昨季4勝のみも…モデルチェンジに成功して最多勝狙える「巨人の右腕」は
2年ぶりの2ケタ勝利
優勝争いを繰り広げる中で、ベテランの復活は明るい材料だ。巨人・菅野智之は今季16試合登板で10勝2敗、防御率1.95。5月中旬に体調不良で先発ローテーションを1回飛ばした以外はきっちり稼働している。10勝はリーグトップタイで勝率.833もリーグトップ。34歳右腕は完全復活し、投手タイトルを十分に狙える位置につけている。 【選手データ】菅野智之 プロフィール・通算成績・試合速報 7月28日のDeNA戦(横浜)では、3年ぶりの完封勝利を飾った。走者を背負っても動じない。
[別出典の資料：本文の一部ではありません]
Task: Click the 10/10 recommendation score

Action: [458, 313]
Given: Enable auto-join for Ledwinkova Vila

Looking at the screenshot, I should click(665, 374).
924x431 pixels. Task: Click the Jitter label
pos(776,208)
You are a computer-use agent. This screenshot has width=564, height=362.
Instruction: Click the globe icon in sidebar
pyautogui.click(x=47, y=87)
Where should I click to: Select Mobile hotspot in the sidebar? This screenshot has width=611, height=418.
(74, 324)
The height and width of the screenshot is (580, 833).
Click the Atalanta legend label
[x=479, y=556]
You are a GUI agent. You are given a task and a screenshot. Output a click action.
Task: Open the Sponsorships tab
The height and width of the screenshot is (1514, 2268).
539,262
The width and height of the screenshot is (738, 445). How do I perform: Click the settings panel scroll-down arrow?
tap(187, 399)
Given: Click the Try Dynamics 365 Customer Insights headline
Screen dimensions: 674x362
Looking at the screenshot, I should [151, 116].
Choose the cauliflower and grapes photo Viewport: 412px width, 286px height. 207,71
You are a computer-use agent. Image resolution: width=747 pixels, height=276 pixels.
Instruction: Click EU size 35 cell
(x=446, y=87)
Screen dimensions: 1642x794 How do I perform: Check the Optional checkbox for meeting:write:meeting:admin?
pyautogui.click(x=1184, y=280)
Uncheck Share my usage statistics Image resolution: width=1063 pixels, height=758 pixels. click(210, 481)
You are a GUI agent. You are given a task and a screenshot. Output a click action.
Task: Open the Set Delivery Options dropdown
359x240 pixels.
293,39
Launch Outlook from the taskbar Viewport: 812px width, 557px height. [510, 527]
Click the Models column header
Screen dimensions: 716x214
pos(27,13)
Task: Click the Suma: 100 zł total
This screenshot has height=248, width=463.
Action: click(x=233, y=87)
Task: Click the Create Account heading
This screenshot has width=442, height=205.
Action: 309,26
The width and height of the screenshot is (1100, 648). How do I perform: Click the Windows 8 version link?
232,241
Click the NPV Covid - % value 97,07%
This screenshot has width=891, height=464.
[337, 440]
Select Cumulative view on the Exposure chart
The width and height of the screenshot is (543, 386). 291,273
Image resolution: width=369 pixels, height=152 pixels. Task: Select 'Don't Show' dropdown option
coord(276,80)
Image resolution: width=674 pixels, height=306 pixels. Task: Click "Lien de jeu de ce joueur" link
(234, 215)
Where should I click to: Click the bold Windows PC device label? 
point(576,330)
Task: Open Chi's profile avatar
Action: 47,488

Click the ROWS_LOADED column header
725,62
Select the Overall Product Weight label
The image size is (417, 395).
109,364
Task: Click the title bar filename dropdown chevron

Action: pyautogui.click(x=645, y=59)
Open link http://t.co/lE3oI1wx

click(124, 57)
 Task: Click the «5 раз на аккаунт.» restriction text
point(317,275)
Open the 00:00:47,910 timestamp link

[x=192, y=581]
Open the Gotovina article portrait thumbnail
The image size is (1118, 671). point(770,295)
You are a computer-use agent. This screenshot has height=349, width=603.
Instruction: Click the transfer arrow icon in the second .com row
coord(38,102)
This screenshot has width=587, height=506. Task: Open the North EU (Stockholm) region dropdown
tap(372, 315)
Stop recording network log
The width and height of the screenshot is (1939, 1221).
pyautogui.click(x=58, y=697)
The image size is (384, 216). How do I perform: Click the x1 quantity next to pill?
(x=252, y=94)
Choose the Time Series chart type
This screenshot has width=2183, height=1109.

6回一一死一、二塁のピンチは四番・牧秀悟をフォークで遊ゴロ併殺打。9回も一死一、二塁で蝦名達夫をフォークで空振り三振、柴田竜拓をスライダーで中飛に仕留めて本塁を踏ませない。117球を投げ切り、8奪三振無四球の快投でDeNA打線を完璧に封じた。 8月4日のヤクルト戦(東京ドーム)もテンポ良い投球で凡打の山を築く。直球の最速は150キロで三振は4つと多くないが、多彩な変化球を駆使して打者を打ち取る。7回5安打1失点で2年ぶりの2ケタ勝利に到達。「うれしいですけど杉内(杉内俊哉投手)コーチ、内海(内海哲也投手)コーチと最低15勝という目標があるのでそこまで頑張ります」とお立ち台で宣言した上で、「今年ダメだったらということを考えて、野球人生をかけて臨んでいるので……そういう気持ちです」と表情を引き締めていた。
抜群の制球力で操る変化球
野球人生の分岐点を迎えたシーズンだった。かつては絶対的エースとして君臨していたが、近年は度重なる故障でパフォーマンスに陰りが見えていた。昨年は14試合登板で4勝8敗、防御率3.36。投球回数もプロ入り最少の77回2/3にとどまった。阿部慎之助新監督が就任した今季は先発の座が確約されていたわけではない。菅野自身も置かれた立場を分かっていただろう。春季キャンプで順調な仕上がりを見せ、オープン戦でも結果を出して先発ローテーションの6枠目を勝ち取った。 直球の平均球速は140キロ台後半と全盛期より落ちているが、カットボール、スライダー、フォーク、ツーシーム、カーブを抜群の制球力で操る。今季16試合全登板でバッテリーを組む小林誠司の存在も大きい。すべてを知り尽くす女房役が絶妙の配球で組み立てる。阿吽の呼吸で投げ込む球は大胆かつ繊細だ。